Setting up Kiji and HDFS
Install Kiji BentoBox
If you don't have a working environment yet, install the standalone Kiji BentoBox in three quick steps!
Start a Kiji Cluster
If you plan to use a BentoBox, run the following command to set BentoBox-related environment variables and start the Bento cluster. To start a BentoBox with HBase:
cd <path/to/bento>
source bin/kiji-env.sh
bento start
To start a BentoBox with Cassandra:
cd <path/to/bento>
source bin/kiji-env.sh
cassandra-bento start
After BentoBox starts, it displays a list of useful ports for cluster webapps and services. The MapReduce JobTracker webapp (http://localhost:50030 in particular will be useful for this tutorial.
- If you are running Kiji without a BentoBox, there are a few things you'll need to do to make sure your environment behaves the same way as a BentoBox:
Starting Kiji in Non-BentoBox Systems
- Make sure HDFS is installed and started.
- Make sure MapReduce is installed, that
HADOOP_HOME
is set to yourMR
distribution, and that MapReduce is started. - If you are planning to use HBase with Kiji, make sure HBase is installed, that
HBASE_HOME
is set to yourhbase
distribution, and that HBase is started. - Export
KIJI_HOME
to the root of yourkiji
distribution. - Export
PATH=${PATH}:${KIJI_HOME}/bin
. - Export
EXPRESS_HOME
to the root of yourkiji-express
distribution. - Export
PATH=${PATH}:${EXPRESS_HOME}/bin
When the tutorial refers to the BentoBox, you'll know that you'll have to manage your Kiji cluster appropriately.
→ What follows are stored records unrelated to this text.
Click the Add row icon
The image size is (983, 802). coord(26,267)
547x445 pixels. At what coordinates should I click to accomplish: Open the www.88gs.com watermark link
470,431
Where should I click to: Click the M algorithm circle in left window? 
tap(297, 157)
Set Tutorial-Specific Environment Variables
Define an environment variable named KIJI
that holds a Kiji URI to the Kiji
instance we'll use during this tutorial. For an HBase-backed Kiji instance:
export KIJI=kiji://.env/kiji_express_music
And for a Cassandra-backed Kiji instance:
export KIJI=kiji-cassandra://localhost:2181/localhost:9042/kiji_express_music
The code for this tutorial is located in the ${KIJI_HOME}/examples/express-music/
directory.
Commands in this tutorial will depend on this location.
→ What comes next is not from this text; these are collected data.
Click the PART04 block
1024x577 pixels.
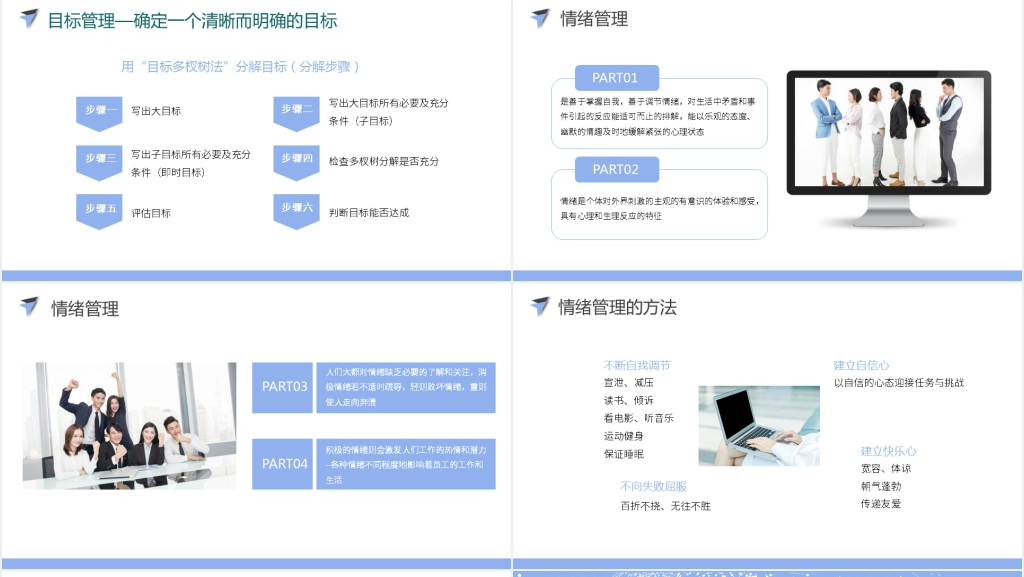coord(284,464)
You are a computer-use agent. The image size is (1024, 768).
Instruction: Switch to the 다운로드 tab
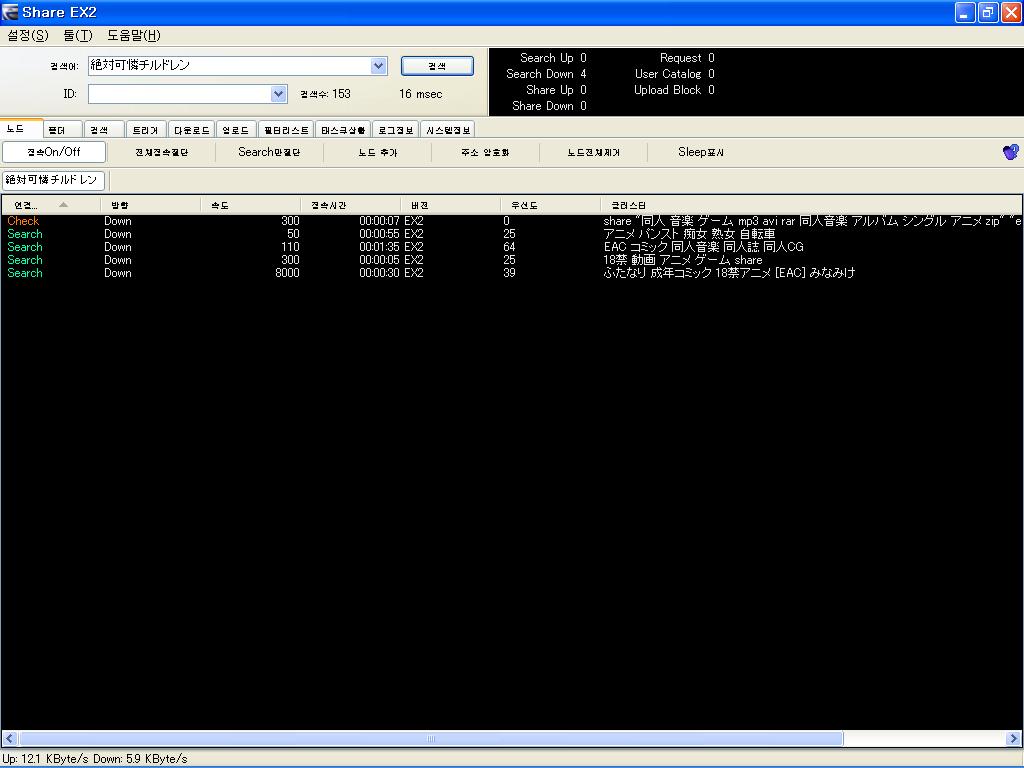coord(191,130)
Next, set a variable for the tutorial location:
export MUSIC_EXPRESS_HOME=${KIJI_HOME}/examples/express-music
Install Kiji
Install your Kiji instance:
kiji install --kiji=${KIJI}
Create Tables
The file music-schema.ddl
defines table layouts that are used in this tutorial:
music-schema.ddl
Create the Kiji music tables that have layouts described in music-schema.ddl
.
${KIJI_HOME}/schema-shell/bin/kiji-schema-shell --kiji=${KIJI} --file=${MUSIC_EXPRESS_HOME}/music-schema.ddl
This command uses kiji-schema-shell to create the tables using the KijiSchema DDL, which makes specifying table layouts easy. See the KijiSchema DDL Shell reference for more information on the KijiSchema DDL.
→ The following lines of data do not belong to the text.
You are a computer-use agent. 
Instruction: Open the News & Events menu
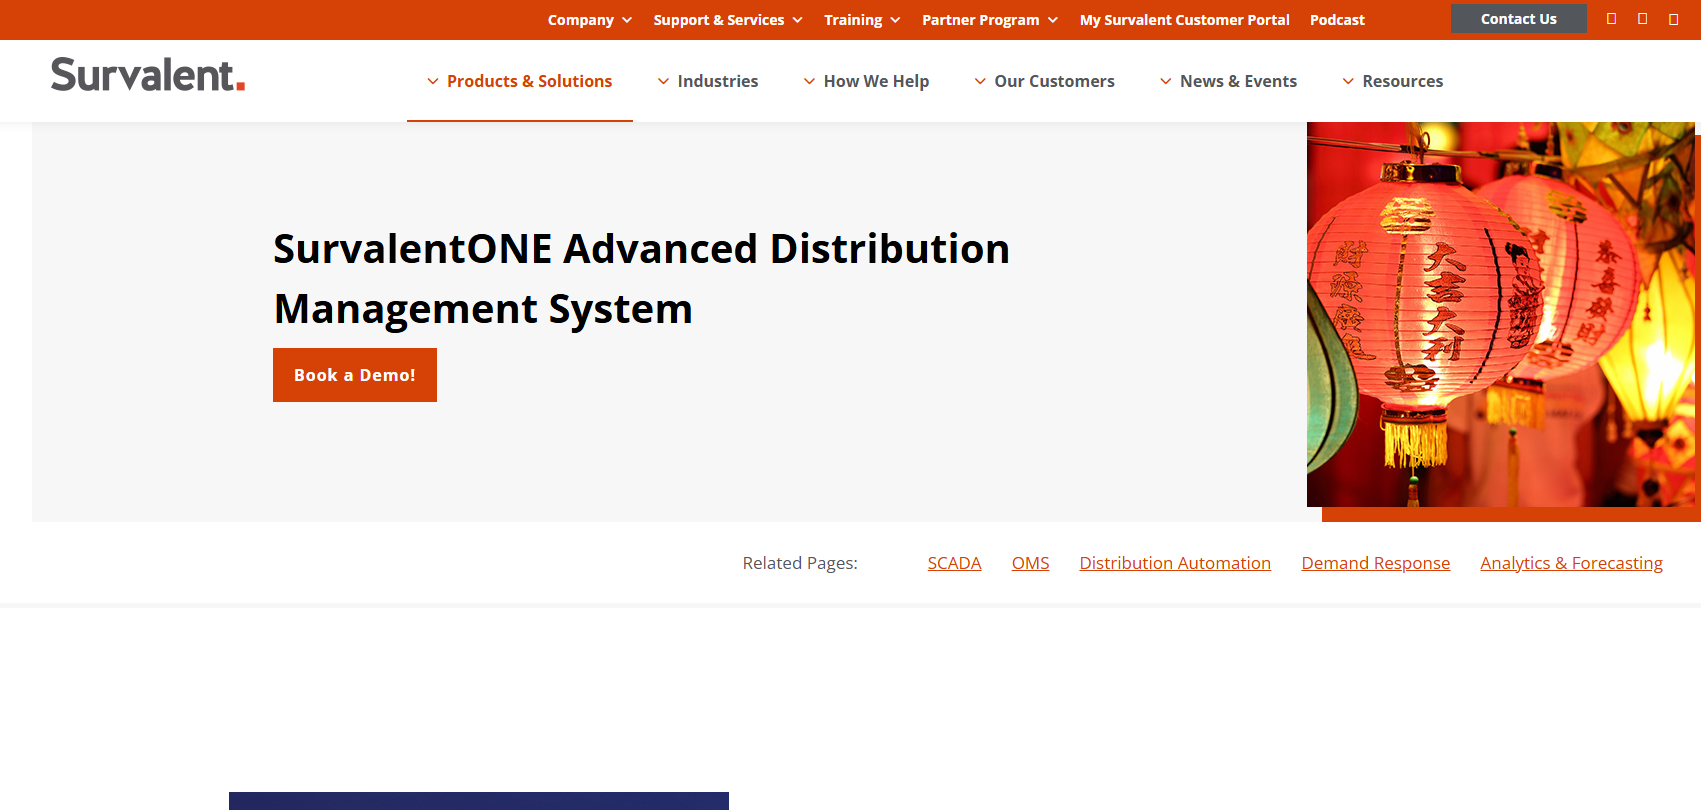click(1228, 81)
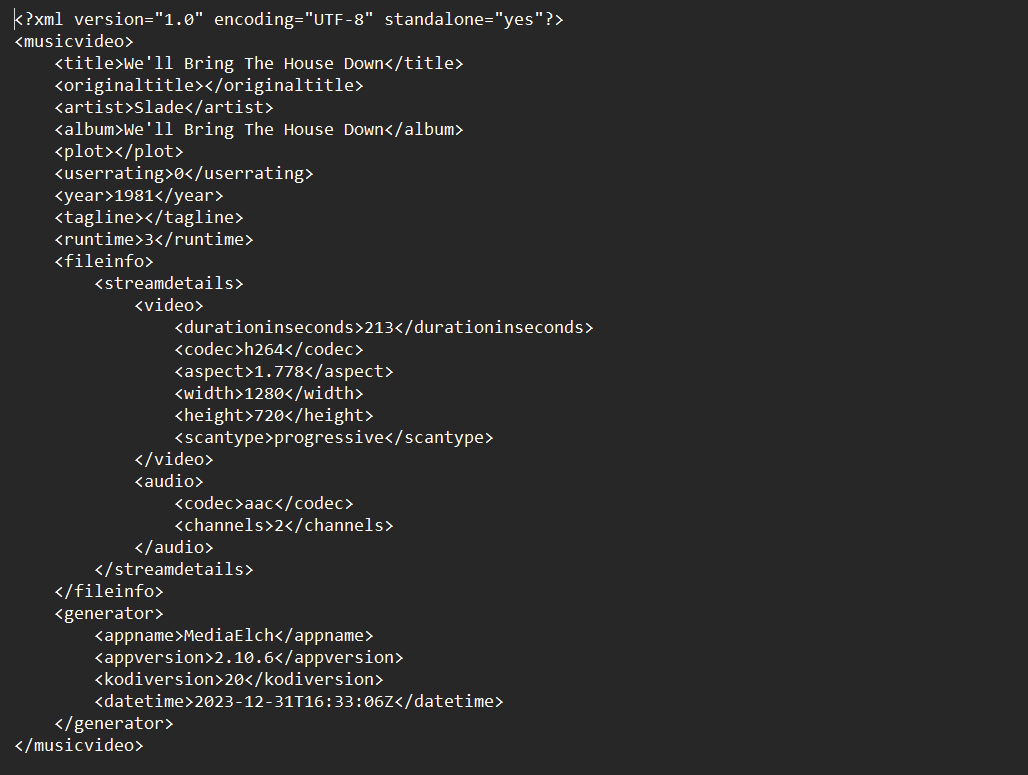Click the appname value MediaElch

[x=229, y=635]
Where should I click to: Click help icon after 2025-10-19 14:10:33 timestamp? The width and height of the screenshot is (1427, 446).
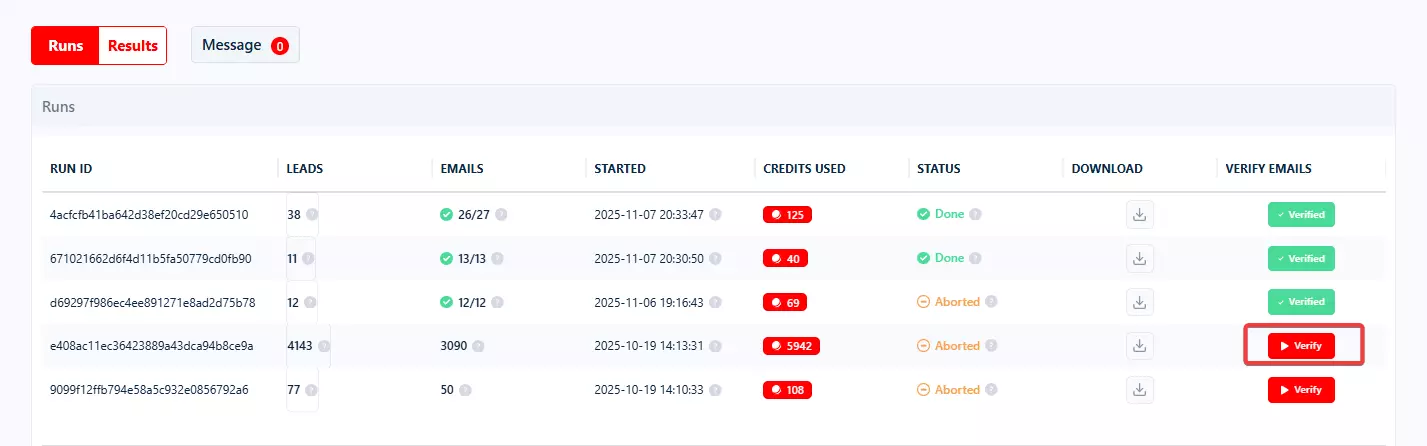click(x=715, y=390)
Verify the Kiji music tables were correctly created:
kiji ls ${KIJI}
You should see the newly-created songs
and users
tables. If you are using an HBase-backed Kiji
instance:
kiji://localhost:2181/express_music/songs
kiji://localhost:2181/express_music/users
And for a Cassandra-backed Kiji instance:
kiji-cassandra://localhost:2181/localhost:9042/express_music/songs
kiji-cassandra://localhost:2181/localhost:9042/express_music/users
Upload Data to HDFS
HDFS stands for Hadoop Distributed File System. If you are running the BentoBox, it is running as a filesystem on your machine atop your native filesystem. This tutorial demonstrates loading data from HDFS into Kiji tables, which is a typical first step when creating KijiExpress applications.
- Upload the data set to HDFS:
hadoop fs -mkdir express-tutorial
hadoop fs -copyFromLocal ${MUSIC_EXPRESS_HOME}/example_data/*.json express-tutorial/
You're now ready for the next step, Importing Data.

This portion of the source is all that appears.